My only saving grace was that oysters and champagne often come hand in hand; I was usually only seconds away from washing away the offending flavour with something delicious. I’d add a squeeze of lemon, a dash of tabasco, and gulp straight down without chewing, followed by a glug of champagne to disguise the taste.

By the time I met Chris, I’d got faking oysters down to a fine art, although I still felt like the child in The Emperor’s New Clothes, itching to call people out on what seemed to me like pretension. That said, I had come to enjoy the ritual: the platter mounded with sparkling shavings of ice, the crowning with lemon, even the loosening of the mollusc from its pearly white shell. I just refused to believe anyone really enjoyed the oysters themselves.

‘Better, deeper, connections with others are usually rooted in truthfulness.’ Photograph: Orlando Gili

It was on our third date that Chris suggested oysters. We weren’t celebrating, we weren’t at a seafood restaurant; we’d gone to a small Portuguese bar that just happened to have oysters that evening, and he fancied sharing some.

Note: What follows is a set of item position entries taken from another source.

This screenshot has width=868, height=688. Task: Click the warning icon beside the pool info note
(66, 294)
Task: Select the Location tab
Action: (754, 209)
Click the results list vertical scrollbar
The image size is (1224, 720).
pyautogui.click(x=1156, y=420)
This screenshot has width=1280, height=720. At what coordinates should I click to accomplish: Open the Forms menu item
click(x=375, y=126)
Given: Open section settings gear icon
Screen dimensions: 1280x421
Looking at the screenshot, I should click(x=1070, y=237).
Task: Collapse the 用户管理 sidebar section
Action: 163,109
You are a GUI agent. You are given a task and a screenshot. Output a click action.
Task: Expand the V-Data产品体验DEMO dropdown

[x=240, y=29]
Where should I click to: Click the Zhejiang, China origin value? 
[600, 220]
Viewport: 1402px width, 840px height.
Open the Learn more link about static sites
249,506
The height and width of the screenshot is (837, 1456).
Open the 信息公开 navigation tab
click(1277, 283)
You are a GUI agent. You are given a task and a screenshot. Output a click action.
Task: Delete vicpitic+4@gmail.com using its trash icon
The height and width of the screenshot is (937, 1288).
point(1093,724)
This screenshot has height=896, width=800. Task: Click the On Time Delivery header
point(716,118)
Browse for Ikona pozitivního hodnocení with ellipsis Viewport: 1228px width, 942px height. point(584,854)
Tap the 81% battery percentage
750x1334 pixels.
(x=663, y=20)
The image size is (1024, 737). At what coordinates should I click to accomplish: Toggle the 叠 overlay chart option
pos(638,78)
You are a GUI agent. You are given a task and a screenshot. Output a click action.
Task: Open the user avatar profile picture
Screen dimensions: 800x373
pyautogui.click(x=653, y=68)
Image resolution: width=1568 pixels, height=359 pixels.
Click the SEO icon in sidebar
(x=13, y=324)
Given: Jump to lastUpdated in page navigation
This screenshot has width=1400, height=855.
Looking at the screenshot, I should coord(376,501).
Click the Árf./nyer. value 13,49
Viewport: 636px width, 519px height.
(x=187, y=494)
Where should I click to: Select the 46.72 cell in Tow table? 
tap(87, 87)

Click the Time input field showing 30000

I am not an epiphany person – I tend to think damascene moments are actually an accumulation of experiences crystallised into one by rose-tinted specs – but I do remember feeling I was at a fork in the road as I studied my menu and considered my reaction. I could lie, as I usually did – but it felt as if I’d be doing him and our budding relationship a disservice. I would be relegating him to the same status as past dates with whom I’d kept up my charade, and while it was early days, I thought he deserved more honesty. Potentially, I’d be signing myself up to a lifetime of “liking oysters”, of staring down bulbous bivalves in gnarly shells and having to swallow at least three, if not six, with enthusiasm.

Chris’s appreciation for oysters appeared to be sincere. There was no champagne (I clocked, heart sinking) and he had always seemed genuine. So I came clean, and told him to tell no one, but I didn’t like oysters very much; I only really ate them to prove my culinary credentials.

He laughed – at the absurdity of my facade and my embarrassment in admitting to it – and asked what other things I’d eaten just to pass as a “foodie”. I hesitated before reeling off my classified list, which included (but is not limited to) natural wine, most blue cheeses, aged red wine, caviar, sushi rice, whipped feta, whipped tofu – and long lunches. It was cathartic and revealing; I thought I’d left my people-pleasing days at school, but this disclosure demonstrated to me just how often I’d been the person I believed others want or expect me to be, rather than being my true self. It’s a skill that can be useful in journalism, but obstructive in dating.

The conversation was irreverent and fun – as our conversations have continued to be for more than two years now – but it was instructive, too. It taught me that better, deeper, connections with others are usually rooted in truthfulness.

In the end, we ordered the oysters. We largely agreed on the rest of my classified list, but he was and is determined to find an oyster I like, and I’ve signed up to that journey – not to impress anyone, but because they are something he loves, and loves to share. To that end, we have developed our own ritual: cheers-ing our respective shells and then assessing whether this one might be the oyster for me.

A few oysters have come close, but for now what I love most is the metaphor these molluscs, suddenly shucked of their shells, have inadvertently created: realising how much richer life is if people like and accept you for being you, rather than for being someone who likes oysters.